/---

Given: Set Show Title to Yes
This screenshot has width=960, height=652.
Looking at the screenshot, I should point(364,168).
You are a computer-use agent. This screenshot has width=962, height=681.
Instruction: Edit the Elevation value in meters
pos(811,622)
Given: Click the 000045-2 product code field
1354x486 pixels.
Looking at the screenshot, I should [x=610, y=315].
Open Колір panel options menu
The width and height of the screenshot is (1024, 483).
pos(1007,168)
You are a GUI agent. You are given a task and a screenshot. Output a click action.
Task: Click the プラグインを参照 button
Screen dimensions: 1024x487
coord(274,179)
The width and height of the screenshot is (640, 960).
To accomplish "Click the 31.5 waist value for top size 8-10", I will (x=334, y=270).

\---
/---

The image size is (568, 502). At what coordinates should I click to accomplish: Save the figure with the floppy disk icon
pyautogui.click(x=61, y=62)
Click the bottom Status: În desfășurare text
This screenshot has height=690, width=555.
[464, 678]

\---

> _PROBLEM TO WORK ON_: Using the listing above, copy exactly the line that contains "1354x486 pixels.", the line that contains "Task: Click the プラグインを参照 button", and each line that falls between them.

> _PROBLEM SOLUTION_:
1354x486 pixels.
Looking at the screenshot, I should [x=610, y=315].
Open Колір panel options menu
The width and height of the screenshot is (1024, 483).
pos(1007,168)
You are a GUI agent. You are given a task and a screenshot. Output a click action.
Task: Click the プラグインを参照 button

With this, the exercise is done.